As developers, we probably couldn’t live without Stack Overflow. When you get stuck on a problem, you Google it, and the first hit you get is a post on Stack Overflow, usually with a line (or lines) of code that solves the issue you’re facing.

Don’t get me wrong. I love Stack Overflow, and it’s not that specific site I’m addressing here. Rather I’m more so describing the mindset you fall into when you’re searching for answers on there or on similar Google results.

More and more, I’ve started to realize that, when you’re trying to solve a problem, finding an answer that works shouldn’t be the end of your search. Very often in my early days as a developer, I would skim through a guide or article just to get the code samples I needed to finish my task. While this gets you from point A to point B in your work, it limits your ability to solve a trickier variation of that problem you might encounter down the road.
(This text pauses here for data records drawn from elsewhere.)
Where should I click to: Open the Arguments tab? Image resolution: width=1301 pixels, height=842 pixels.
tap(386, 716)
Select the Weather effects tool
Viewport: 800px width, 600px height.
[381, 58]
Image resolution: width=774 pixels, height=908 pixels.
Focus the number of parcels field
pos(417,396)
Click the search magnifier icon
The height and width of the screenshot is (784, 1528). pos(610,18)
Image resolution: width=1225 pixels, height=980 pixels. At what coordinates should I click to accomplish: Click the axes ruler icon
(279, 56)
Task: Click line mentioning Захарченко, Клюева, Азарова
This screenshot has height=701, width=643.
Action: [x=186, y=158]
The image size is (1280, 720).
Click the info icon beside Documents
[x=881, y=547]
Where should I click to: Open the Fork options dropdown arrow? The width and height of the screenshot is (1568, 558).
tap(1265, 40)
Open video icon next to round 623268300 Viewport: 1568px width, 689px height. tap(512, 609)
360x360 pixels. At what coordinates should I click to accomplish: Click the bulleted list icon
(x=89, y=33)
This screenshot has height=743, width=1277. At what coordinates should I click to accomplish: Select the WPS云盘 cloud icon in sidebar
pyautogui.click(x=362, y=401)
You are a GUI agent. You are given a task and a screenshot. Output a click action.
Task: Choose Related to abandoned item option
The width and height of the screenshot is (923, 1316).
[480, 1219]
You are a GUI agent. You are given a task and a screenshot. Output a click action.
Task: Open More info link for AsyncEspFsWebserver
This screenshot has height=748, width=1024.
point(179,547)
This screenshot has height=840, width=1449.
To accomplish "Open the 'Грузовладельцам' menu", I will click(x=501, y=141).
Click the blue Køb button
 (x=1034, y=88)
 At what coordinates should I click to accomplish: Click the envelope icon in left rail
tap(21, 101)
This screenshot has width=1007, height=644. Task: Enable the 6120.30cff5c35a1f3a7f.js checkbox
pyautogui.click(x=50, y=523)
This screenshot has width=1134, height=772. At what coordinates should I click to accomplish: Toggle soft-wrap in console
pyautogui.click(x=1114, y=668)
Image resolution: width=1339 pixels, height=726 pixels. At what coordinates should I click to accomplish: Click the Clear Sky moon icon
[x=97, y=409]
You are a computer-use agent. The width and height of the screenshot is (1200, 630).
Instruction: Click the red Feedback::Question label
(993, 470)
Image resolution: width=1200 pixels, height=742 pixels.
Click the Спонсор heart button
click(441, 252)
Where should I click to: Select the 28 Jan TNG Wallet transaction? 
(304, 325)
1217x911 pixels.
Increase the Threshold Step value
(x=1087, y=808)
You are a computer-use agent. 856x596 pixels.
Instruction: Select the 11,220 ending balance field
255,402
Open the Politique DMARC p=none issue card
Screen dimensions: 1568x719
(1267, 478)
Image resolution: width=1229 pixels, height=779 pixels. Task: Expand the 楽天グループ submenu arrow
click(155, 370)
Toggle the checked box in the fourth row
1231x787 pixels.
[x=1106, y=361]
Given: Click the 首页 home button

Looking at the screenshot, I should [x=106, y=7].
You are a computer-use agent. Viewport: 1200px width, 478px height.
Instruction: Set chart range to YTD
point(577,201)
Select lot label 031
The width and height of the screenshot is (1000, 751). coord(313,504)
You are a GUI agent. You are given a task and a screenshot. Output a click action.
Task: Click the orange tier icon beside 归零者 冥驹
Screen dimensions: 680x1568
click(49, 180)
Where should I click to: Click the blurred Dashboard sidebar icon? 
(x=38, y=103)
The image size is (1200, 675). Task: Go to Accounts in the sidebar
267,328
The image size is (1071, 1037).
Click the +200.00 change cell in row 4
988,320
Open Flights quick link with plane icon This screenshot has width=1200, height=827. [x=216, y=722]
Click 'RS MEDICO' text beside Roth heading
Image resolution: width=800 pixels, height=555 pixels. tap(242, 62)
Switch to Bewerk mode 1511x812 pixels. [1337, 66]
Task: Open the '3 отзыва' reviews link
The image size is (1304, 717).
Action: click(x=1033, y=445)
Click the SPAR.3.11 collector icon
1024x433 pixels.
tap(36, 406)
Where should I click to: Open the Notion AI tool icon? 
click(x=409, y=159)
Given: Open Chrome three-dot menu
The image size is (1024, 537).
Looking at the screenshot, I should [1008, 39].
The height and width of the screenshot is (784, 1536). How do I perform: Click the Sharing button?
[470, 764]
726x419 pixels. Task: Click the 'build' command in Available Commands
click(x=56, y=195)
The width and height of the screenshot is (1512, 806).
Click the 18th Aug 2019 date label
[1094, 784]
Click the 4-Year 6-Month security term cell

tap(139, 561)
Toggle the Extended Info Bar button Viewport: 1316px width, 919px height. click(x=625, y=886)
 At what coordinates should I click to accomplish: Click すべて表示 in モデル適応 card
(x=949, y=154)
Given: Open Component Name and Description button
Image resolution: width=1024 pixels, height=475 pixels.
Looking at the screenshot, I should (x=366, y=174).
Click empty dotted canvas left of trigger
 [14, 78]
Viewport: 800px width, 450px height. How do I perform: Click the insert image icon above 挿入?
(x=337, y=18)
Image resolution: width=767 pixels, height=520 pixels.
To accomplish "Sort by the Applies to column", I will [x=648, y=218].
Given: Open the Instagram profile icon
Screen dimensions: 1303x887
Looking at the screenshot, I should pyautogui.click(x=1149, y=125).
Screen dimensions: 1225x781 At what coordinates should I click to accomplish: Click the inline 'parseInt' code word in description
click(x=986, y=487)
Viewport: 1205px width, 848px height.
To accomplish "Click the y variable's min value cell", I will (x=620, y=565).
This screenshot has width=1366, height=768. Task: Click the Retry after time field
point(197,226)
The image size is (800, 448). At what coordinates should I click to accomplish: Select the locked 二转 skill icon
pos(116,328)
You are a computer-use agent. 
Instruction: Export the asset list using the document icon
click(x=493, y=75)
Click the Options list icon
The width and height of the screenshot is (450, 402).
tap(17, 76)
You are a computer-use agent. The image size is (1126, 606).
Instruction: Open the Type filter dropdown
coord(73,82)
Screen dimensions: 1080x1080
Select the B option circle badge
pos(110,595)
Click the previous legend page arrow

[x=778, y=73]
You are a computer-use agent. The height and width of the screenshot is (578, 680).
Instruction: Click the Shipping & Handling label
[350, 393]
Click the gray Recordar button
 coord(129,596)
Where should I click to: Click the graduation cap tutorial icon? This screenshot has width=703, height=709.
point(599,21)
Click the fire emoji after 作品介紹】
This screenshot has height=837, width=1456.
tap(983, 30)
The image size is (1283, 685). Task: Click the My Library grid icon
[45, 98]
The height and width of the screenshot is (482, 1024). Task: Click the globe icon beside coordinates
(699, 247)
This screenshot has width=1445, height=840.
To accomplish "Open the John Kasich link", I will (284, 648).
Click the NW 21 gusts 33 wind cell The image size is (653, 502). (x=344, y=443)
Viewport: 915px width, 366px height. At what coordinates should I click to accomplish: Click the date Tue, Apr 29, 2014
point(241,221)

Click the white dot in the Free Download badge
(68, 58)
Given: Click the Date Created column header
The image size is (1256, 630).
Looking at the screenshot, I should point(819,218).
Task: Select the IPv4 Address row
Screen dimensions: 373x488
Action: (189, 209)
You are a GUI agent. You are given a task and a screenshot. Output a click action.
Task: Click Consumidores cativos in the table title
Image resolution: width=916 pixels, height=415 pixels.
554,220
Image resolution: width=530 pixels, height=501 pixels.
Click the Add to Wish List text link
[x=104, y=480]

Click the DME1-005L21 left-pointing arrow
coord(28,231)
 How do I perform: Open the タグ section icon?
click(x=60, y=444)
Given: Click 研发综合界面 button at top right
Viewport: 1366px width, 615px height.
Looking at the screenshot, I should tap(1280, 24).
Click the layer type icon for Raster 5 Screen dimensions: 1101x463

We all dream of getting to a point where typing out your code becomes second nature, but I’ve begun to distrust that feeling. As soon as a procedure becomes muscle memory (boilerplate, as we call it), I wonder if I’ve stopped thinking about why I’m doing what I’m doing.

More specifically, what does this mean?

I’ll give an example in iOS because that’s what I do. But whether you’re a mobile developer or not, I think this experience applies to anyone in this field.

In the world of iOS development, there are many ways to build a screen. Whether it’s UIKit or SwiftUI, even each option has its own different approaches.

In programmatic UIKit (i.e. writing Swift code instead of dragging and dropping elements onto the Storyboard), it’s an essential step to set the translatesAutoresizingMaskIntoConstraints flag to false for any view in your code. If you don’t, the system ignores any constraint you set on your subviews, and none of the UI elements on your screen will align correctly. We don’t have to write this if we were creating views from Storyboard, so you might miss it out if you were doing programmatic UI for the first time.

Now, this is such a simple implementation. Once you figure it out, most of your programmatic constraints will work as expected. Especially because this translatesAutoresizingMaskIntoConstraints property is such a mouthful, it’s easy to ignore what it actually means instead of asking what it actually does. You just sort of do it according to the Stack Overflow post.

However, we would miss a lot of important questions that shed light on what we just wrote.

  • What if this value were true? What does making it true actually mean?
  • What is an autoresizing mask, and what does it do?
  • Why didn’t I have to do this in Storyboard?

These questions lead you deeper past the post you found. They lead you to official docs like this and this. So you read through the discussion points and you kind of recognize some words. Then you start to ask more questions based on those words, and all of a sudden, you’re reading through a guide on understanding the ins and outs of Auto Layout.

I won’t dive into the details because this isn’t an iOS article, but you get the idea. From this very long variable name, there’s a lot of information to dissect, and the more questions you ask, the more details you find on the Internet.

As an aside, I especially find that digging through the open source code for your language or framework provides you with the most insight. When you do, you get to step through and see first-hand what this specific method or property actually does under the hood.

In Summary

My point here isn’t that we should aim to know every nitty-gritty detail about the language or framework we’re using. My point is that following this line of thinking when we’re developing helps us grow to become more curious. It trains us to figure out what type of questions to ask, which in turn, deepens our capabilities as a developer.

Maybe diving into a framework’s source code or documentation helps you, or maybe you’ll never actually use any of that information again. But I’m confident in the mindset of digging deep into the internals of the tools we use. It’s the key to finding our way out of those spaghetti bugs we encounter 1% of the time but spend days and days slogging through.